▸ **Assigned task A**:
Answer these from the passage on longer working hours in India, one line each, marked (i), (ii), (iii):
(i) Which years does it call a period of "jobless growth"?
(ii) In what year did unemployment rise to a 45-year high?
(iii) What three ways of generating resources for government investment does it list?
▸ **Assigned task B**: In one to three sentences, explain why the passage on longer working hours in India says businesses would not make large investments during the recession.
▸ **Assigned task C**: Write the next part of the passage on longer working hours in India, continuing from its final sentence.

▸ **Selected passage**:
Such an argument is flawed. Output growth depends on how much investment is being carried out, and the amount of investment undertaken depends on the expectations of future profits to be made. With growth rates already falling prior to the pandemic, there is nothing to believe that investment and output growth will be high in the months and years to come.
During a recession, businesses make lesser profits and workers face unemployment. But the situation is not the same. Workers want to work longer hours, since they cannot survive without an income. But businesses make the amount of profits they expect to make. They would only undertake investments if they expect to make profits. In an economy with high unemployment and low demand, and under the persistent threat of a pandemic, businesses would never undertake large investments because they do not foresee the ability to make increased profits. They would be perfectly happy with the increased profits being made through the extension of the working day. And this brings the essential unfairness of such a policy into stark relief. Businesses earn greater profits than in a situation where working hours are limited, while labour would not see an increase in employment.
Even with normal working hours, the Indian economy could barely generate adequate employment. The years of high economic growth – from 2005-06 to 2010-11 – were a period of “jobless growth”, where output growth was high, but overall employment growth was negligible.
Following the twin shocks of demonetisation and GST, unemployment rose to a 45-year high in 2018. In such an economy, where informal work looms large and decent employment is hard to come by, where unemployment was at record levels even before the pandemic, extending working hours as a way to revive the economy would be disastrous for workers.
What’s the solution?
To truly revive the economy – assuming the pandemic is brought under control – government investment on a large scale is required to stimulate demand and increase the purchasing power of workers. Falling tax revenues indicate the limited ability of governments to rely on their own incomes, but resources could be generated through either borrowing, getting the Reserve Bank to print money, or by taxing wealth and using it for investment.

▸ **Record excerpts**:

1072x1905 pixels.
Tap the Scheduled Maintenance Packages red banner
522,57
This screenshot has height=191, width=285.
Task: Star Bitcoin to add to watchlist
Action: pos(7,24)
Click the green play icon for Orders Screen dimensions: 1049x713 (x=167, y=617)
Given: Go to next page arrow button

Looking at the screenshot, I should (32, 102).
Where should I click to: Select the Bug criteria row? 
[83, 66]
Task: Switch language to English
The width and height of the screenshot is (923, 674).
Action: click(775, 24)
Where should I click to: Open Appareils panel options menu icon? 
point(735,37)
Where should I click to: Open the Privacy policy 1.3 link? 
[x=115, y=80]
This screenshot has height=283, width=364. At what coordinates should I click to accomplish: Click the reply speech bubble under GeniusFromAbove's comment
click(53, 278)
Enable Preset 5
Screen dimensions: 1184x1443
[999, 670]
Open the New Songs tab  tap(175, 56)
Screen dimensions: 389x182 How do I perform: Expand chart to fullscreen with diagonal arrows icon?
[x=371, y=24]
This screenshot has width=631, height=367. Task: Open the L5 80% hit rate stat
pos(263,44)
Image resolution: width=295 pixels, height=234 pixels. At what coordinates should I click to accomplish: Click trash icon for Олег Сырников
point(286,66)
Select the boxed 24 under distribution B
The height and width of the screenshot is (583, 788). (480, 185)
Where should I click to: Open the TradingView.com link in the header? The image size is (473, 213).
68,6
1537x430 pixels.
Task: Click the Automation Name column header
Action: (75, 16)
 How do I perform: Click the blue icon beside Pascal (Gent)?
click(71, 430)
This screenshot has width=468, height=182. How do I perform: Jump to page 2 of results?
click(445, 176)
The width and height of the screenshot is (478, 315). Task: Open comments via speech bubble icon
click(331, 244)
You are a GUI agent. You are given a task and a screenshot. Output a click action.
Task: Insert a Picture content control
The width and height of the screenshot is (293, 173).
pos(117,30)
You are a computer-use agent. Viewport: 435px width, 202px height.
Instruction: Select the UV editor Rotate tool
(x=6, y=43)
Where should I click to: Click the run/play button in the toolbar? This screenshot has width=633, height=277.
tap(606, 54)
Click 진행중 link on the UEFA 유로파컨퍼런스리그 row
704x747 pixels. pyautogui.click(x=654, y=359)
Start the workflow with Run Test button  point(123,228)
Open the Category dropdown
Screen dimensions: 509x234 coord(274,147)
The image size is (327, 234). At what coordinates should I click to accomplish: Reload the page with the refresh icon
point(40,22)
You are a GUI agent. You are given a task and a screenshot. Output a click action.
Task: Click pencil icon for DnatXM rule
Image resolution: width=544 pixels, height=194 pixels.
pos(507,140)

▸ **Exercise answer A**:
(i) 2005-06 to 2010-11.
(ii) 2018.
(iii) Borrowing, getting the Reserve Bank to print money, or taxing wealth and using it for investment.

▸ **Exercise answer B**: Businesses invest only when they expect to make profits. With high unemployment, low demand and the persistent threat of a pandemic, they do not foresee the ability to make increased profits. They would be content with the extra profits from a longer working day.

▸ **Exercise answer C**:
The wealth tax has been put forward by many economists as an important way for an economy to raise valuable resources. Wealth that lies idle – such as second or third homes, money in bank accounts, equity shares etc – do not contribute to the generation of demand and employment. If a certain part of this wealth is taxed, it can easily allow for the government to raise a substantial amount of resources. This can be used to expand government investment, raise aggregate demand, and generate output growth as well as employment. This would imply the burden of reviving the economy is borne by those who can truly bear the costs – wealth owners – as opposed to a labouring class that has already been battered by the effects of the pandemic.
Labour in India today suffers under multiple axes: low pay, bad working conditions, no job security etc. Outside of the protected formal sector, workers in the informal sector anyways work for more than 8 hours a day.
The idea that economic revival can only come about through extending the working day is a disconcerting idea that reduces working conditions across the board, when the task should be one of improving standards everywhere. Business cannot be practised as usual on the other side of the pandemic, and we certainly must not allow for hard-won rights to be sacrificed without compensation at the altar of output growth.
Rahul Menon is assistant professor, School of Livelihoods and Development, Tata Institute of Social Sciences, Hyderabad.